I know that I am slow, but I am trying. The speed and distance of my runs is on a steady upward trajectory. Your input doesn't change that. And yes, yes even though it took me 2.5 hours to run 12 miles last week, I am in fact running a marathon in 8 weeks time.
Oddly, I also noticed I'm wearing shorts. Like the guy on the opposite pavement, that kid walking their dog, maybe you're wearing shorts beneath your steering wheel. It's too damn fucking hot for full length tights and I happen to like the pattern on these particular ones.
And despite the shorts, the fact it drips into my eyes also reminds me that I am sweating. That's because I'm working hard. No, I don't find it especially attractive either, especially when it dries on my skin and I realise I'm covered in salt crystals.

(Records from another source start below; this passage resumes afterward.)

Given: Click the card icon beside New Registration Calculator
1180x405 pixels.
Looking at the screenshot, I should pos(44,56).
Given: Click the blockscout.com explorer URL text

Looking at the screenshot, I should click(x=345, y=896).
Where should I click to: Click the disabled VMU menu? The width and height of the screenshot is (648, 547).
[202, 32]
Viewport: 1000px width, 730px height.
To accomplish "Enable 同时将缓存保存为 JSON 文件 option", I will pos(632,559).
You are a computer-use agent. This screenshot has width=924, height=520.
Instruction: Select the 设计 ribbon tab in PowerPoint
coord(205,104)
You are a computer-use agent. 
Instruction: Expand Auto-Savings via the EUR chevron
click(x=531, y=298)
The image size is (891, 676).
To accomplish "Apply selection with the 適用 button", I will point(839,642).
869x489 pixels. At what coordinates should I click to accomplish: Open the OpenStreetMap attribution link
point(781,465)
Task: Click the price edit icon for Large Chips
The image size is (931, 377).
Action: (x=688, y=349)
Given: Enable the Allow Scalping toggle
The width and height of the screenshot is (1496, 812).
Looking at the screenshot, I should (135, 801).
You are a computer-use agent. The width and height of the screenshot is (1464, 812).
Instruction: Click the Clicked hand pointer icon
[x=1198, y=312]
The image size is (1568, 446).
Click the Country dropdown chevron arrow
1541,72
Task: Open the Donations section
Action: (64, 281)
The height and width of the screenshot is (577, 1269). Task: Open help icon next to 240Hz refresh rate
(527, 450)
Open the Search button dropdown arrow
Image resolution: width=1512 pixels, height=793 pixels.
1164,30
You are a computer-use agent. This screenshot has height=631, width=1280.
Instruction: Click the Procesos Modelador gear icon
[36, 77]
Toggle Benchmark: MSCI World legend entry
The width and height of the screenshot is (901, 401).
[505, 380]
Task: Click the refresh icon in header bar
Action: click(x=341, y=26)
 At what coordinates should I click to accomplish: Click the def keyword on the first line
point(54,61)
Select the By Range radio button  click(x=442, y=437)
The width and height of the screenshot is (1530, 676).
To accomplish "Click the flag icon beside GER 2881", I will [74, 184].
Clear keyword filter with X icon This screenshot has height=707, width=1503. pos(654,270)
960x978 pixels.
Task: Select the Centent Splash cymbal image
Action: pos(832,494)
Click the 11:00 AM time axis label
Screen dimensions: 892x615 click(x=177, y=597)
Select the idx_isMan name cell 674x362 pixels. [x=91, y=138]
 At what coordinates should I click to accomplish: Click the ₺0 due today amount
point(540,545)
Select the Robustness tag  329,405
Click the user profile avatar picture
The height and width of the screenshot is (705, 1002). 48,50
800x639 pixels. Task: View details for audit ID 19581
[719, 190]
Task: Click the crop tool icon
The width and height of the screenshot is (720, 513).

Mostly though, I want you to know you're a dick. I hope that if you have a wife, girlfriend, daughter, mother or sister you treat them with more respect than you're treating me right now. I certainly hope you support their goals and ambitions instead of needlessly contributing to the doubts, concerns and self criticism that comes with any challenges, as you have done to me, a complete stranger today.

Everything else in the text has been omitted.